I giudici della V sezione penale della Corte di Cassazione hanno dichiarato inammissibile il ricorso della Procura generale di Torino, confermando la sentenza dell’appello bis che aveva assolto il ragazzo, dopo l’annullamento di una precedente condanna a sei anni e due mesi. Nelle motivazioni di quel verdetto, l’Assise d’appello di Torino aveva scritto che l’azione di Cotoia, all’epoca diciottenne, rientrava nella «legittima difesa putativa».
Alex – che durante il processo ha assunto il cognome della madre, così come il fratello – era intervenuto per proteggere la donna durante l’ennesimo litigio, in «un contesto a dir poco drammatico». Pompa è stato descritto come un uomo dominato da «gelosia patologica» e da un «insopprimibile desiderio di imporsi sui familiari», un impulso che quella sera appariva «incontrollabile», così come la sua rabbia. «Anche a voler ritenere che Alex – scrivevano ancora i giudici – abbia agito nella erronea convinzione che il padre intendesse armarsi di un coltello e, per questa ragione, lo abbia affrontato», vi erano elementi concreti e «idonei a indurre nell’imputato la ragionevole persuasione di trovarsi in pericolo».
Pompa sospettava che la moglie, cassiera in un supermercato, avesse una relazione con un collega, e voleva vendicarsi.

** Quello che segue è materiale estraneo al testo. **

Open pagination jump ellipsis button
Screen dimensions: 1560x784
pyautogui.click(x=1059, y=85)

Alex si mise in mezzo per difenderla, uccidendolo, e fu lui stesso a chiamare i carabinieri: «Voleva ucciderci tutti. Quando l’ho visto andare verso la cucina, l’ho solo anticipato», raccontò in seguito. «Dopo averla chiamata 101 volte al telefono, non appena mia madre era rientrata a casa, lui l'aveva aggredita, sembrava indemoniato — aveva raccontato—. Pensavamo che ci avrebbe ammazzato tutti». Dopo una prima assoluzione e una condanna in appello, la sentenza d’appello bis di gennaio – ora definitiva – ha chiuso cinque anni di tribolazioni giudiziarie.

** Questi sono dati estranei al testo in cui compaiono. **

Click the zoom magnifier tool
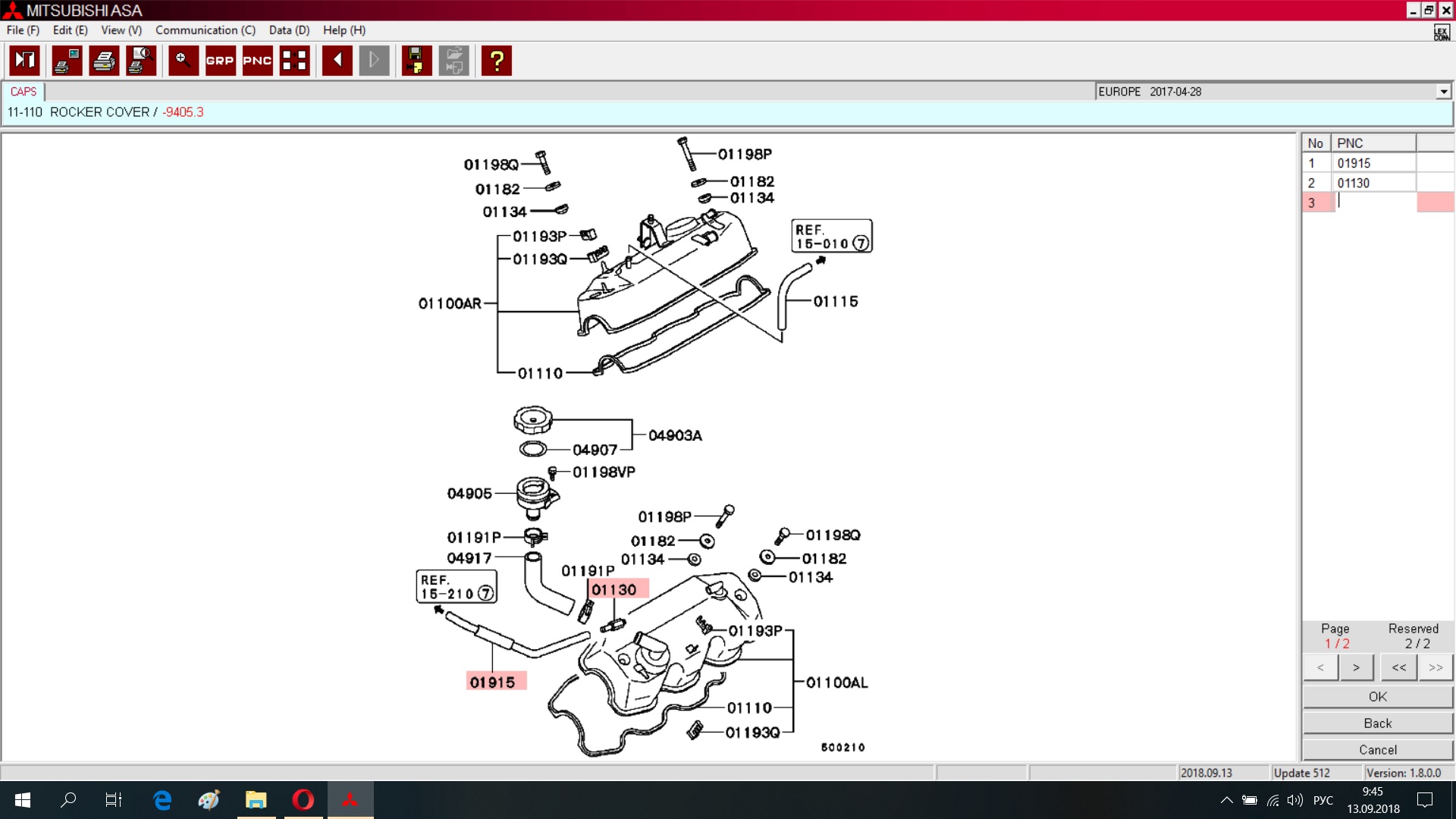Viewport: 1456px width, 819px height. pos(183,61)
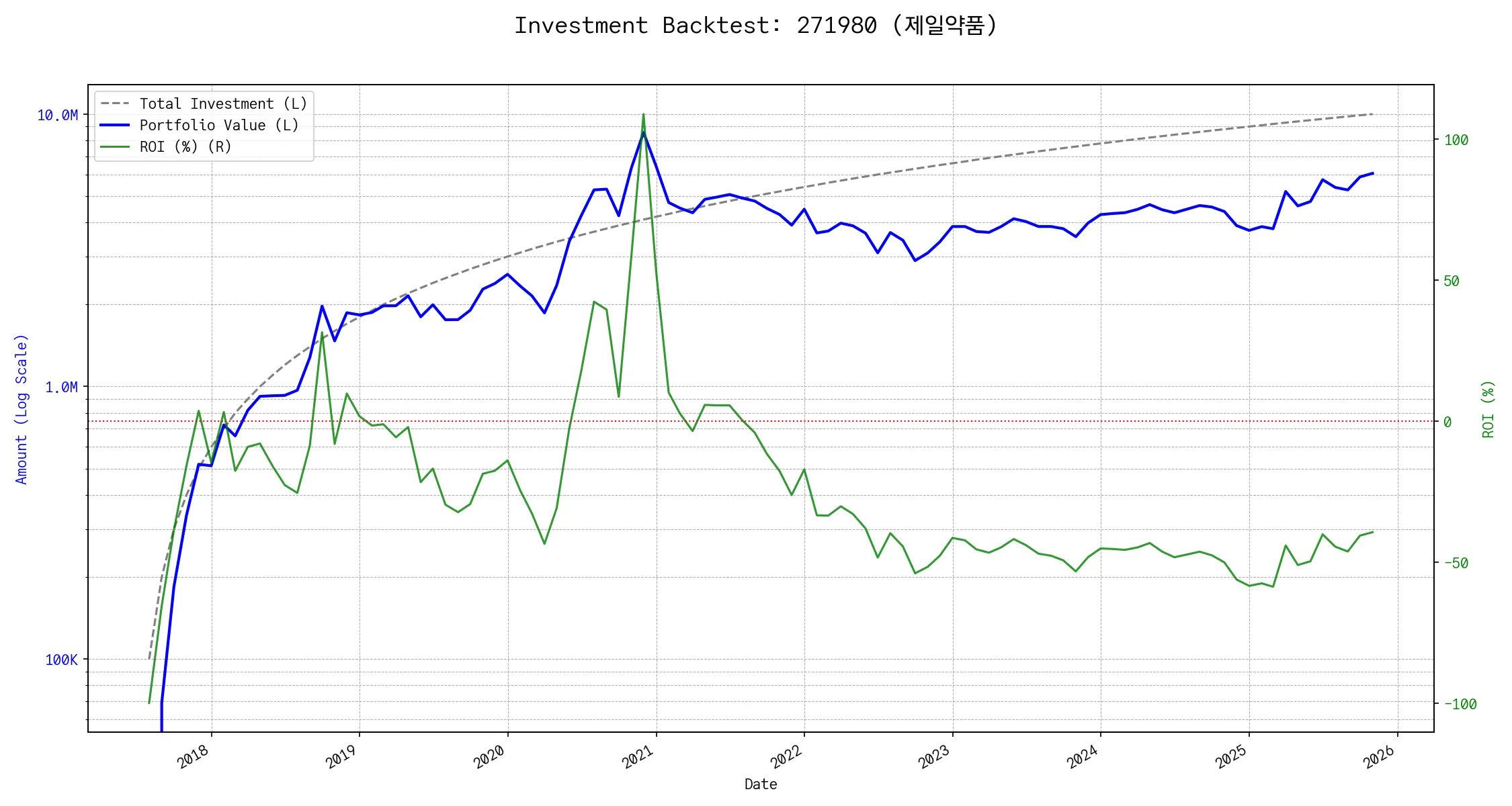The width and height of the screenshot is (1512, 806).
Task: Click the Portfolio Value legend entry
Action: (x=219, y=126)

Nel corso del procedimento era intervenuta anche la Corte costituzionale, stabilendo che nei casi di omicidio in ambito familiare il giudice deve valutare la possibilità di ridurre la pena in presenza di provocazione e attenuanti generiche. L’Assise d’appello di Torino, in base a quel principio, aveva inizialmente condannato Alex alla pena minima, riconoscendogli la semi-infermità mentale. Gli avvocati Enrico Grosso e Claudio Strata hanno però impugnato la sentenza in Cassazione, dove, a luglio dello scorso anno, il procuratore generale aveva chiesto un nuovo processo, sostenendo che «la Corte d’assise d’Appello non spiega cosa ha scatenato un tale comportamento in Alex. Manca la prova genetica di un alterco tra soggetti entrambi armati, mancano gli accertamenti per ricostruire i movimenti nell’appartamento dell’omicidio, i vestiti del fratello Loris non sono stati acquisiti. Questo ci impedisce di ricostruire l’accaduto, ma non può ricadere a carico dell’imputato». Da qui l’appello bis, che si è concluso con l’assoluzione.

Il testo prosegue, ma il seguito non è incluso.